The open entrepreneurial environment was the key
The research behind REDO was carried out at the Department of Medicine and Health Technology, where innovation and entrepreneurship have long been at focus point. So far, the effort has resulted in 20 spinout companies, 60 patent applications and 120 reported inventions, 25 of which have been sold. And according to the head of department, Kim Dremstrup, REDO is a product of precisely the same open environment in AAU Health Hub.
“It is important that we keep our research environments open to students and help them see the opportunities in entrepreneurship and innovation. It is in their studies and project work that the future takes shape. This is where they work with society’s health challenges and seek out possible solutions that can strengthen our public health in the long run. We strengthen all these aspects in the AAU Health Hub innovation environment,” says Kim Dremstrup.
Clinical research requires three test phases.

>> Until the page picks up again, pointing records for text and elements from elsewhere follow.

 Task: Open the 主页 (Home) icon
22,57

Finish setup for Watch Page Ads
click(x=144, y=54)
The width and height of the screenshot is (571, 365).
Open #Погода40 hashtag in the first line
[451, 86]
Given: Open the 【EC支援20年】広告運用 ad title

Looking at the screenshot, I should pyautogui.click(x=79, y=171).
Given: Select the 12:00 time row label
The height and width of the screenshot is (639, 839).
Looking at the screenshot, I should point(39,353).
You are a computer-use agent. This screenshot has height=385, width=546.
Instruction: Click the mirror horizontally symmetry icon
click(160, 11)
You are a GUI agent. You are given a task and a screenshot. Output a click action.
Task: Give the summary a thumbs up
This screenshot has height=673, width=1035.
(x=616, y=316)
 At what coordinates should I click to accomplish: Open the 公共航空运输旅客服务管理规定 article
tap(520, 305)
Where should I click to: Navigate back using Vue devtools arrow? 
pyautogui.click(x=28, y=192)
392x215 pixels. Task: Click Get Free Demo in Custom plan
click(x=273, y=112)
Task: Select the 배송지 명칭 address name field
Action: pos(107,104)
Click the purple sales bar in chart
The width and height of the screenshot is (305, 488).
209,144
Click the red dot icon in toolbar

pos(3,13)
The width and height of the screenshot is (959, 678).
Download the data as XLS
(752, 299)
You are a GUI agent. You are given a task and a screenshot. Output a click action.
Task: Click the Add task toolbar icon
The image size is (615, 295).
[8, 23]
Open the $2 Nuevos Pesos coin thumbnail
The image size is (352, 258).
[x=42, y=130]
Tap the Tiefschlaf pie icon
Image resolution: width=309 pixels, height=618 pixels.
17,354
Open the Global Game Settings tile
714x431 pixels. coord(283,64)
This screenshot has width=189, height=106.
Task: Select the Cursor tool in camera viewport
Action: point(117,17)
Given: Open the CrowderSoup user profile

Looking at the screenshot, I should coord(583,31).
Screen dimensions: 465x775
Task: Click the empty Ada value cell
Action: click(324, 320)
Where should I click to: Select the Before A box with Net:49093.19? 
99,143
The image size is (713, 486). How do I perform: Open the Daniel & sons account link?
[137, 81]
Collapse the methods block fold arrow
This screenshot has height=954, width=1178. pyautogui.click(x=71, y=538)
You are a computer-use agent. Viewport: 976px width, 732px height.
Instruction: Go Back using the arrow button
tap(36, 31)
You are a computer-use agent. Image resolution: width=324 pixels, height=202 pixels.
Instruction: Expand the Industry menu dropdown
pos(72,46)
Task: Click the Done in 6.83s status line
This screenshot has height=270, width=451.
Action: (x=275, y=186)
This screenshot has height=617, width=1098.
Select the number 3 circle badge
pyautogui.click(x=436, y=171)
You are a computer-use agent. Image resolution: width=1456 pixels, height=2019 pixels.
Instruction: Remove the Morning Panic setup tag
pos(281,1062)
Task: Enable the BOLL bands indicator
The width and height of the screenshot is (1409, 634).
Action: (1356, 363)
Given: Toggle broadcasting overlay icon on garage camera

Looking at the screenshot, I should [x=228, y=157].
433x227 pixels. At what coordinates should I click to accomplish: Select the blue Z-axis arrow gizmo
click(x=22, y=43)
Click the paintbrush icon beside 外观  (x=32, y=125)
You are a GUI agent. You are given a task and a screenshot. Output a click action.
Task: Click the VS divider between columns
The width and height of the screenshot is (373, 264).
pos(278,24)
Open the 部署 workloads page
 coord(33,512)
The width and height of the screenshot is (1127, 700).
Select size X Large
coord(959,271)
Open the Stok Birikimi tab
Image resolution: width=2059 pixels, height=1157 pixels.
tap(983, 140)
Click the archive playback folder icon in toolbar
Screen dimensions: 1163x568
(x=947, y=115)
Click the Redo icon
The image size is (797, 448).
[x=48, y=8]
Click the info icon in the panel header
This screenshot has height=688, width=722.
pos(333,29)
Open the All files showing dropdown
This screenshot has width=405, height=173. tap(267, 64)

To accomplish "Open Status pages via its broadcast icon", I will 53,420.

And at the moment, REDO is in the process of reviewing the latest research study, in which a total of 30 people must go through multiple control groups before the study can be approved by the Danish Medicines Agency.
REDO expects RELEARN, as they call their form of treatment, on the market in the second half of 2022. And it will be a groundbreaking development, they expect.
“By visualizing the brain activity from a pain experience around a specific movement, it becomes easier to work with the nervous system’s reactions to what hurts and does not hurt. Our technology shows this to the patient in the same way as a heart rate monitor would show your heartbeat.”
“In the long run, we hope to be able to provide a treatment that reduces the need for medication and symptom treatment. With RELEARN, patients can work with exactly their pain challenges, and we very much hope that this will be a revolution for people who suffer from chronic pain every day, « says Mathis Rosenberg Sørensen.